═══ RECORDS FOR THE EXERCISE ═══
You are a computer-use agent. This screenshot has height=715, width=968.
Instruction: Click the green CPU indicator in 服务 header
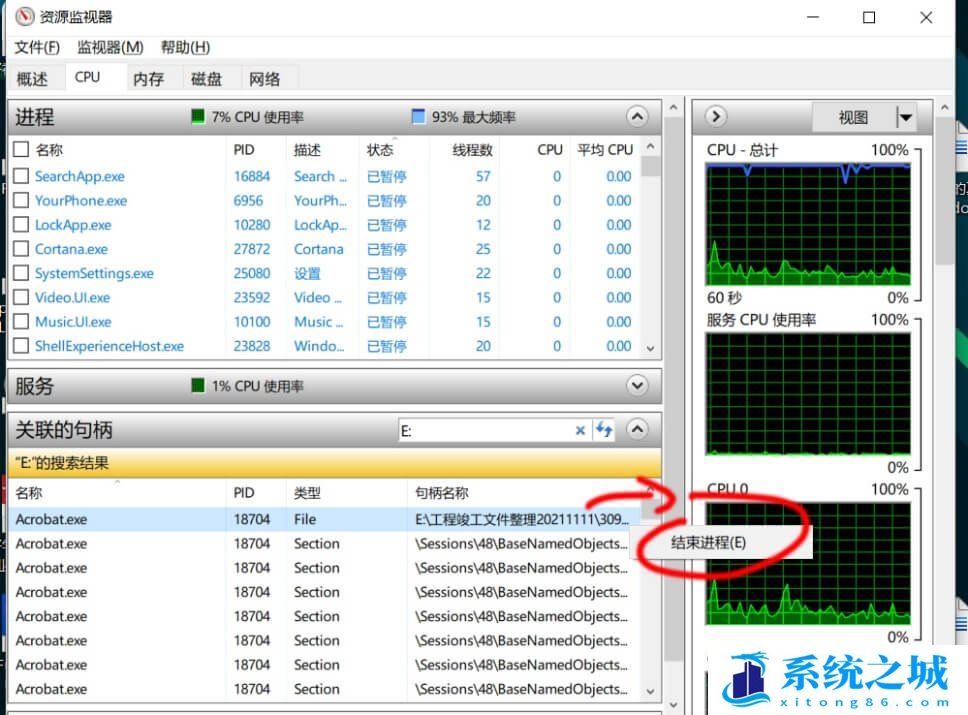pos(198,386)
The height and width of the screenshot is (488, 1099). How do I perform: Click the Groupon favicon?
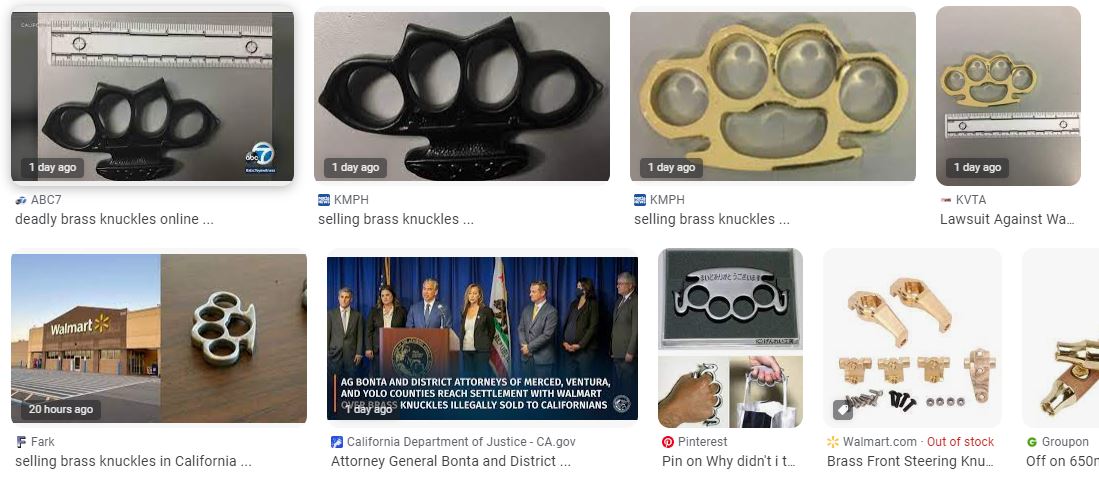click(x=1032, y=442)
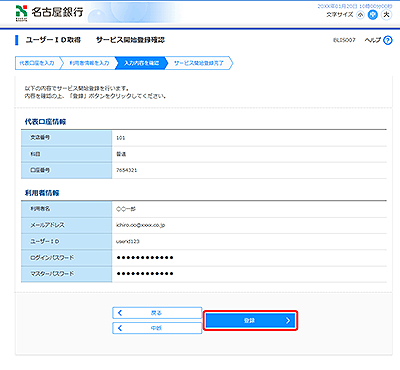Set font size to small (小)
Image resolution: width=400 pixels, height=370 pixels.
point(360,15)

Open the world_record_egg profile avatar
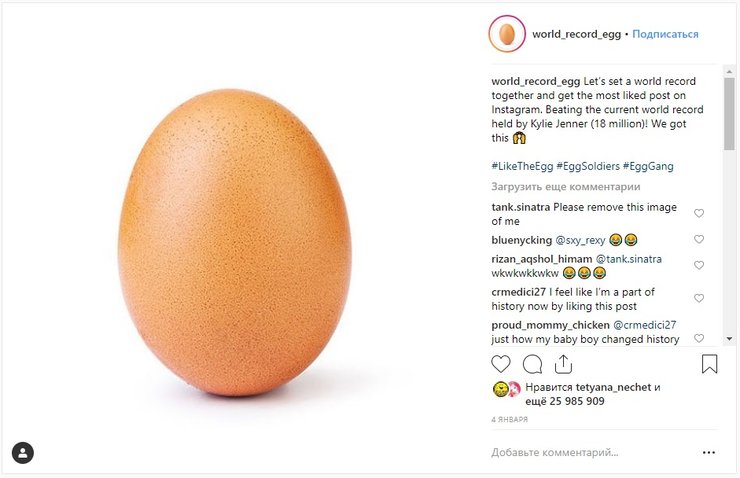click(x=507, y=34)
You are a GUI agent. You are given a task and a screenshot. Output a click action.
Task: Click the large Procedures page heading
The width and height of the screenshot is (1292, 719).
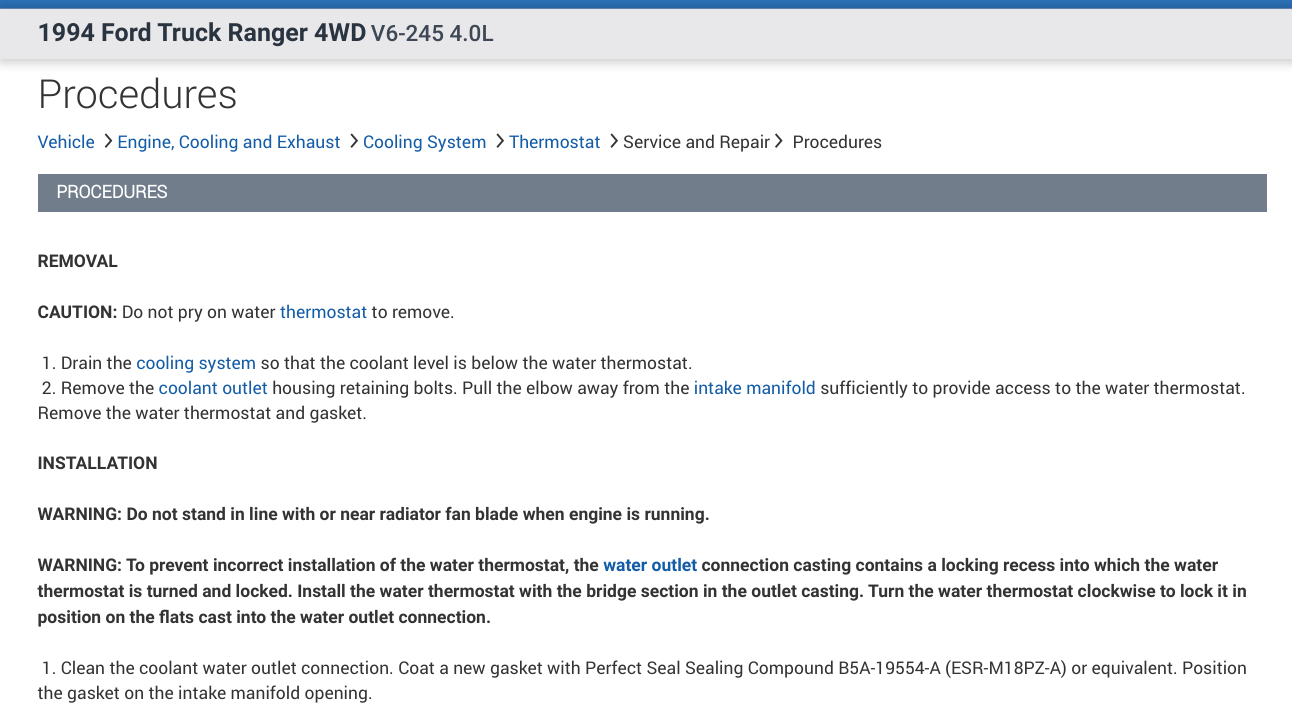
═══
- [PROBLEM]
In the records above, find the line that contains "Task: Click the large Procedures page heading" and retype it and all lines after it exactly, leaving out any pictures.

- [ANSWER]
Task: Click the large Procedures page heading
The width and height of the screenshot is (1292, 719).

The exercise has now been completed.